MATERIAL FOR THIS EXERCISE ▸
[Start of section]
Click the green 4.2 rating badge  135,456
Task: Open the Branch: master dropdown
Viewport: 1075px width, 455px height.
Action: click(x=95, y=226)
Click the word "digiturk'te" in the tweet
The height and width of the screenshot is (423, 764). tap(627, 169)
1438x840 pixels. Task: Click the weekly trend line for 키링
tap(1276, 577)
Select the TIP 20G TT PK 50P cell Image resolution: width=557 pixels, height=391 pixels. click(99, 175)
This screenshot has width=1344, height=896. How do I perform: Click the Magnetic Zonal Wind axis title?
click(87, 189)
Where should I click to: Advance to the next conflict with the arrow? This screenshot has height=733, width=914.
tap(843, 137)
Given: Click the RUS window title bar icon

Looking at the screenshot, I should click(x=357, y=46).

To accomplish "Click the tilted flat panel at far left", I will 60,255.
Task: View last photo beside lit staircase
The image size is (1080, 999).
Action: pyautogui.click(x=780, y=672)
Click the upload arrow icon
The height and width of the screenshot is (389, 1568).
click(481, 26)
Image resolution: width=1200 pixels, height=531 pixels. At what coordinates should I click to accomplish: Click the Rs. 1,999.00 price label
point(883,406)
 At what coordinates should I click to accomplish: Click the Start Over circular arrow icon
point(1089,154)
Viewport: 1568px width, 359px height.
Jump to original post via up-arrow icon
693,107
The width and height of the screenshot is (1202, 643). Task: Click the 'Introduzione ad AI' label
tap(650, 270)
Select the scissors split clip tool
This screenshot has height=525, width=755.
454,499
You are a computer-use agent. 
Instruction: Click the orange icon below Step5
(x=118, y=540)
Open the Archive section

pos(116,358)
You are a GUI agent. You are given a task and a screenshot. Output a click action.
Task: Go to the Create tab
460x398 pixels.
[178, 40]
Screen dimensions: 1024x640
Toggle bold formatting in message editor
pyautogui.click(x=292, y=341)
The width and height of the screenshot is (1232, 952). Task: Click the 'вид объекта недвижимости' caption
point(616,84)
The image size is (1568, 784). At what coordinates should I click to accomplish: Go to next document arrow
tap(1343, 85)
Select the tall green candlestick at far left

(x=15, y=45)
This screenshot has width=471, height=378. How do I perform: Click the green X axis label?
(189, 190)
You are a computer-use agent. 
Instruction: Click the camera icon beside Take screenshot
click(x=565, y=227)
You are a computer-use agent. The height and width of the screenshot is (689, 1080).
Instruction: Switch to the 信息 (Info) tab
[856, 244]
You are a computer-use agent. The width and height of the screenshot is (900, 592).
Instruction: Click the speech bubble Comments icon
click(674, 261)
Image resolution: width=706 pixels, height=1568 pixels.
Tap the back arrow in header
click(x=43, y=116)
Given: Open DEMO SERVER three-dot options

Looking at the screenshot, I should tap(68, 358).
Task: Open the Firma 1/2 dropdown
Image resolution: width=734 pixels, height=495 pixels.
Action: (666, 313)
[End of section]
Retype the line containing "Task: Go to the Create tab" and all the lines after it, ending with the final line of the material, exactly.

OUTPUT BELOW ▸
Task: Go to the Create tab
460x398 pixels.
[178, 40]
Screen dimensions: 1024x640
Toggle bold formatting in message editor
pyautogui.click(x=292, y=341)
The width and height of the screenshot is (1232, 952). Task: Click the 'вид объекта недвижимости' caption
point(616,84)
The image size is (1568, 784). At what coordinates should I click to accomplish: Go to next document arrow
tap(1343, 85)
Select the tall green candlestick at far left

(x=15, y=45)
This screenshot has width=471, height=378. How do I perform: Click the green X axis label?
(189, 190)
You are a computer-use agent. 
Instruction: Click the camera icon beside Take screenshot
click(x=565, y=227)
You are a computer-use agent. The height and width of the screenshot is (689, 1080).
Instruction: Switch to the 信息 (Info) tab
[856, 244]
You are a computer-use agent. The width and height of the screenshot is (900, 592).
Instruction: Click the speech bubble Comments icon
click(674, 261)
Image resolution: width=706 pixels, height=1568 pixels.
Tap the back arrow in header
click(x=43, y=116)
Given: Open DEMO SERVER three-dot options

Looking at the screenshot, I should tap(68, 358).
Task: Open the Firma 1/2 dropdown
Image resolution: width=734 pixels, height=495 pixels.
Action: (666, 313)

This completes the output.